Sunday, 15 September 2013

If I change the character set of a MySQL database, do I need to modify Ruby clients? -


I have a collection of Ruby scripts that use my MySQL database. I need to modify the character set for this database, especially to replace tables from Latin 1 to UTF8. Do I need to modify my scripts? I have seen and I think that I can set the character set for a connection, is it mandatory?

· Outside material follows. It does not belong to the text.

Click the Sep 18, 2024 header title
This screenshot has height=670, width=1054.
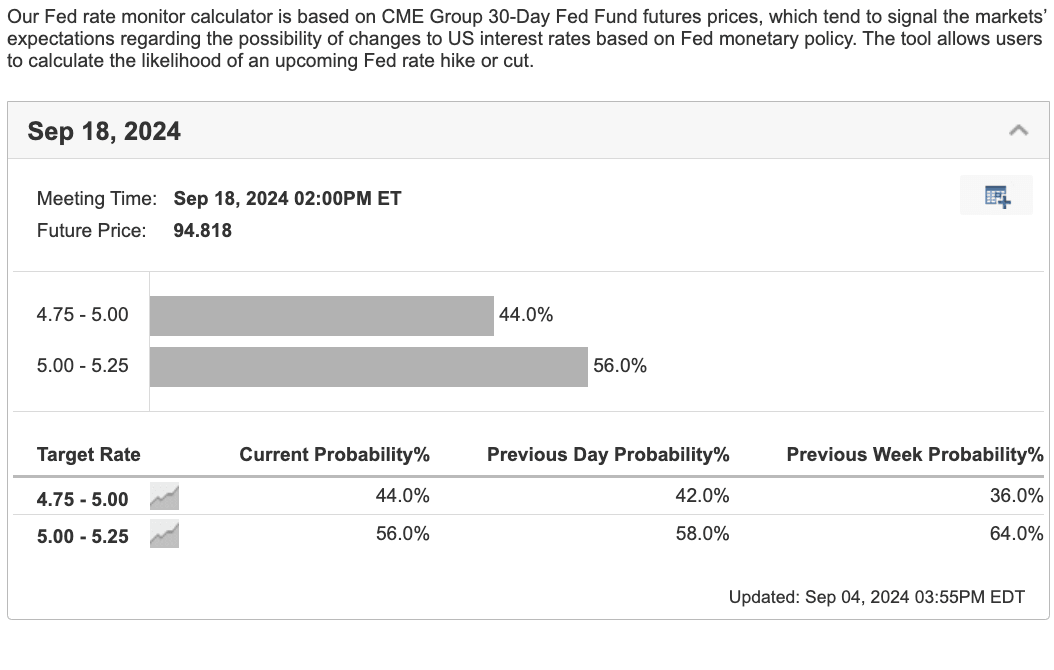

I do not need to make any adjustments to my hesitation in thinking, considering how the character sets have already been set:

mysql> Show characters like "% Char%"; + -------------------------- + ---------------------- --------------------- + | Variable_name | Price | + -------------------------- + ---------------------- --------------------- + | Character_set_quine | UTF8 | | Character_set_connection | UTF8 | | Character_set_database Latin 1 | Character_set_file system | Binary | | Character_sat_resests | UTF8 | | Character_set_services | Latin 1 | Character_set_system | UTF8 | | Character_sets_rate | /rdsdbbin/mysql-5.6.21.R1/share/charsets/ | + -------------------------- + ---------------------- --------------------- +

Will not suggest that the customer is already using a UTF 8 character set Have you set up?

MySQL manages the encoding and per-column per customer. This means that every column in which the text is stored has an encoding setting, and each connected client has an encoding setting differently. Text encoding will be changed necessarily as a flight between the two if a client sends an SGIS column to store UTF-8 data, MySQL will automatically create that conversion automatically ( And the way to retreat).

In this way, it only really counts the client's encoding when it connects to the database. If you are not explicitly specifying this in your Ruby code, you will receive an implicit default setting. Changing the encoding of a MySQL column will not modify this default encoding. Like: Do nothing.